Broadcast News: November 24, 2023

The main story on NBC Nightly News concerned the first hostage release in the Israel/Gaza war. About 10 minutes into the broadcast, they ran three stories, all involving heightened mall security on Black Friday. The first story was about a pro-Palestine protest in LA that briefly blocked traffic to a mall; the second was on a bomb threat in New Jersey; the third was on the continuing upsurge of “smash and grab” robberies nationwide. But the headline banner read “Black Friday Protests”, while all three images that ran over it were of the completely unrelated robberies. Viewers were left with the impression that the anti-war protesters were wearing black like Antifa, concealing their identities with masks, smashing store windows, and grabbing the goods.

I don’t think the network deliberately conflated the protest and robbery stories. Lester Holt and his staff were merely lazy, and possibly still digesting their Thanksgiving turkey. Whatever their excuse might be, their carelessness revealed their unconscious bias. They painted with the blackest of brushes protests that were clearly motivated by moral outrage. Anyone who has attended big political demonstrations knows that there are usually a few people on the fringe who are looking for a fight, or for a distraction to cover some criminal activity. Often, the major media will cover the few bad actors and ignore thousands of peaceful demonstrators. 

In this case, a news venue used images of criminal activity that it knew had no connection with a protest to smear that protest, and by extension, all pro-Palestinian protests. Millions of people watched this piece of fake news. And it wasn’t even on Fox.

Broadcast News: April 25, 2023

It’s so weird how the major networks frame the news. A case in point is Nora O’Donnell’s CBS evening show on the day Biden announced his run for re-election.

The only issue CBS raised was Biden’s age. An interviewer on the street asked two young women for their opinion. One was white, one black – perhaps the network’s idea of balanced perspectives. Both thought Biden was too old to run. 

Trump appeared twice in this broadcast. The first time was a clip of him declaring that “you could take the five worst presidents in American history and they would not have done the damage Joe Biden has done.” One doubts he could name those five presidents, but never mind. What damage, what evidence? CBS does not comment or counter. Trump’s second mention was for the opening of his trial for sexual assault and defamation..

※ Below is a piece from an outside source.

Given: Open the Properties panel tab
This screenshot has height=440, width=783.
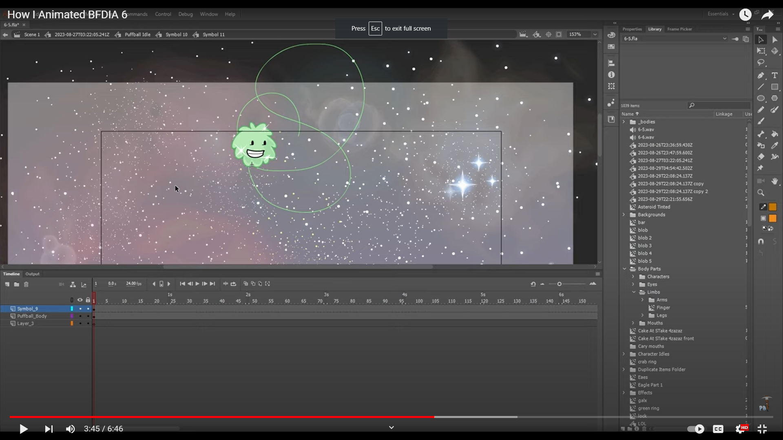Looking at the screenshot, I should (632, 29).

CBS followed the “worst presidents” quote with a finding from its recent opinion poll, in which they asked people “Are things in the US out of control?” and 72% answered yes. What did they mean? Mass shootings, climate change, the debt ceiling? A ridiculously vague question, no explanation of the response, and the blame for whatever problems respondents had in mind is tacitly placed on Biden. 

Later on in the same broadcast, O’Donnell ran a piece about Harry Belafonte, who died that day at the age of 96. The piece said he was an activist for social justice “during the civil rights movement,” even though he was an activist his whole long life. Clips proved he was still vibrant, articulate, passionate, and compelling in his early 90s. 

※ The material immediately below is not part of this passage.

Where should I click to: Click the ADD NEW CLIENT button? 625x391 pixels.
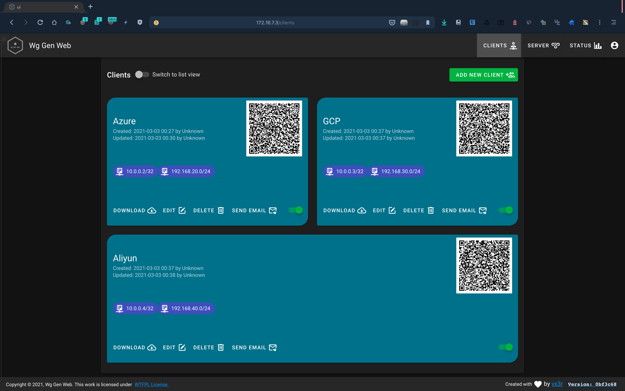pyautogui.click(x=483, y=75)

So does advanced age mean a person is unable to fulfill important public functions? According to this broadcast, the answer is yes in Biden’s case, but no in Belafonte’s. 

If the networks hadn’t given Trump $3 billion worth of free publicity during the 2016 campaign because he was so entertaining, he might never have become president, never encouraged the resurgence of white supremacy, never roused his followers to support police violence or misogyny. Maybe now things in this country would not feel so out of control. 

This broadcast also covered Texas storms with “hail bigger than ping pong balls” and more floods in Florida, and somehow failed to mention climate change. 

CBS newscasts are very similar to those of ABC and NBC. All three networks usually cover the same stories, in the same way, and often in the same order. They rarely mention other countries, unless American citizens are involved. They don’t use graphs or charts even when using them would be the most effective way to communicate what’s going on, as with COVID or climate change. And if they lean left, as common wisdom tends to suppose, they sure have a funny way of showing it.